== Input
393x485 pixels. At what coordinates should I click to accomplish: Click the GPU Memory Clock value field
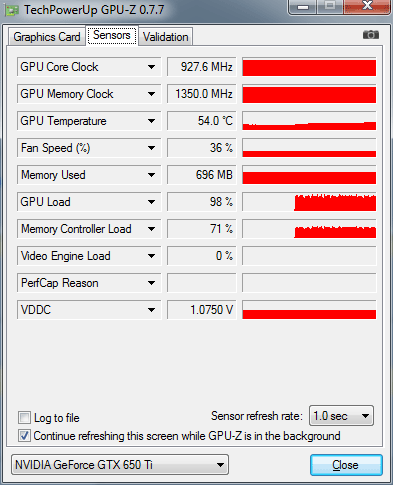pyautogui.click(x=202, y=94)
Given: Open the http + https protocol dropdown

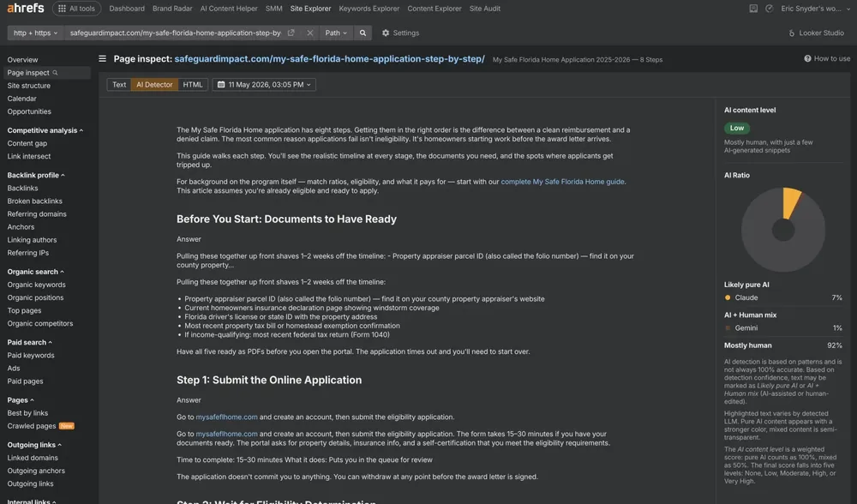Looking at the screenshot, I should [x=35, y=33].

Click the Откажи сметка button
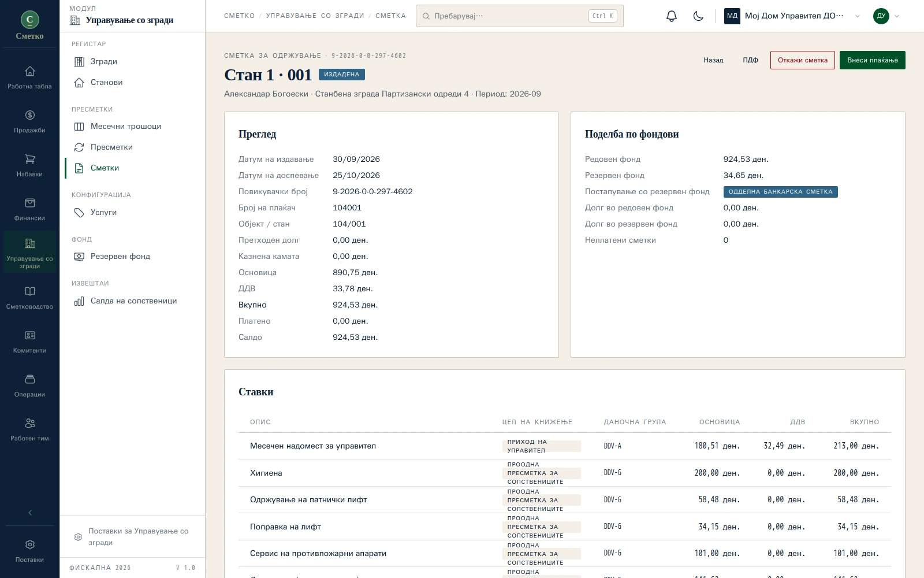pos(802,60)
====
== Input
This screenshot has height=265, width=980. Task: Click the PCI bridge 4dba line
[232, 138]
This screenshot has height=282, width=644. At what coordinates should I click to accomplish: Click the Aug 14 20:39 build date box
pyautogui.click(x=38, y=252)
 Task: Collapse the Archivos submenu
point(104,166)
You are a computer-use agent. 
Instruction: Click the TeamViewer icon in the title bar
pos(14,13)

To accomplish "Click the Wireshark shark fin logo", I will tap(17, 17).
====
- _Exercise_:
All that should be written out is the stretch of lines above between the one holding "This screenshot has height=282, width=644." and the one holding "You are a computer-use agent.", inclusive, exactly as given.

- _Written solution_:
This screenshot has height=282, width=644. At what coordinates should I click to accomplish: Click the Aug 14 20:39 build date box
pyautogui.click(x=38, y=252)
 Task: Collapse the Archivos submenu
point(104,166)
You are a computer-use agent. 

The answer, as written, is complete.